Earlier, I posted a question about how to test scheduled events.
I now realize I can’t answer a more fundamental question: what should motivate me to use events vs deadlines, for example to schedule future activities.
My scenario:
I am working on an application that needs to
- schedule activities for its users based on some business rules
- remind the users to perform these activities at specific predefined times
- record the time the user took responding to the reminder
- have some other system score user’s behavior and perhaps give them money as a reward.
I modeled application user as an aggregate root User. Among other things, I made it responsible for creating user activity schedule as it has all the knowledge to do it. I would also like it to trigger notifications, to be acted on by some external event handler that knows the notification machinery.
My choices:
- schedule an event to be published at the time the user needs a reminder
- schedule a deadline to come due at the time of reminder to publish that event immediately
- ??
My current incomplete understanding:
Deadlines
Deadlines seem to fit well in the narratives like “whenever the customer has not submitted their application in 30 days…” or “whenever the invoice has not been paid by the 15th of the month”. Sounds like event storming policies.
These narratives feel natural for describing long(-ish)-running business processes expecting that an external actor does something by a certain time, defining the policy to use if the actor has not done so. In other words, the literal meaning of “deadline”.
Also, these kind of processes are convenient to model with sagas.
Possible solution
I could choose deadlines to represent reminders, setting up a saga for the duration of the schedule, complete with a deadline for each reminder. The saga would then emit commands to User when a deadline elapses… Doesn’t sound right as I don’t need to coordinate this across multiple aggregates, plus unnecessary moving parts.
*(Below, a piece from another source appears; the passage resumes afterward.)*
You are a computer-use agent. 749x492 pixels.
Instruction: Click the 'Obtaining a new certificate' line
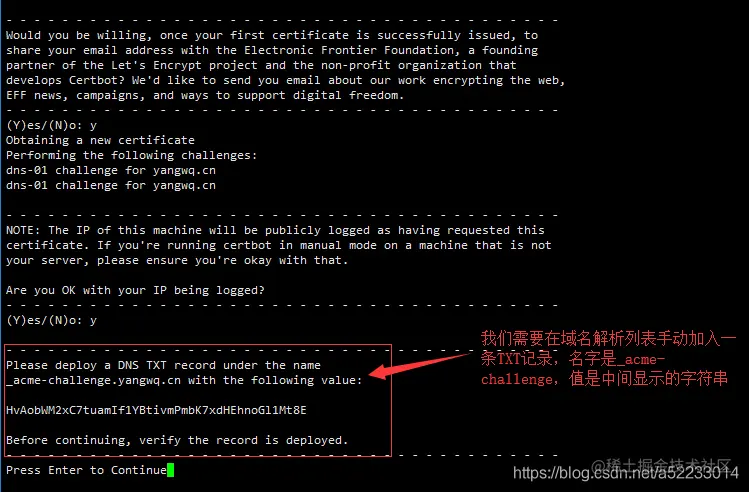[x=100, y=140]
Should I then have my User aggregate set up a bunch of deadlines for itself, in command handler responding to the command telling it to create the user’s schedule? Then, in deadline handler, I could publish an event to trigger a reminder every time a deadline comes due.
Events
Events, on the other hand, feel to me more natural to use as a scheduling mechanism for (shorter-term?) reminders, timers, recurrent activities: “remind the user do take their blood pressure meds at 9:00am every day”. Notice the absence of not: we have a business process requiring something to happen at a regular time as opposed to no later than…. Not a policy.
Possible solution
I am tempted to schedule user activities for the known future in the appropriate command handler as events. Then, whenever such event is published, my aggregate will take note, and once the user responded to the reminder, it will publish another event telling the interested parties how long the user took to respond.
That’s where doubt creeps in: is this a misuse of events? One sign of this is the difficulty naming such events: UserReadyToBeNotified? NotificationRequested? Should I just publish the schedule and have some other component, unrelated to the user, do all the scheduling?
The question
To pick a scheduling mechanism appropriate for my situation, I would like to know how the authors of Axon Framework intended to use deadlines vs scheduled events. I have not been able to find a good answer either in Axon documentation or on this forum.
So:
- what kind of scenarios are better served by deadlines?
- what kind of scenarios are better served by scheduled events?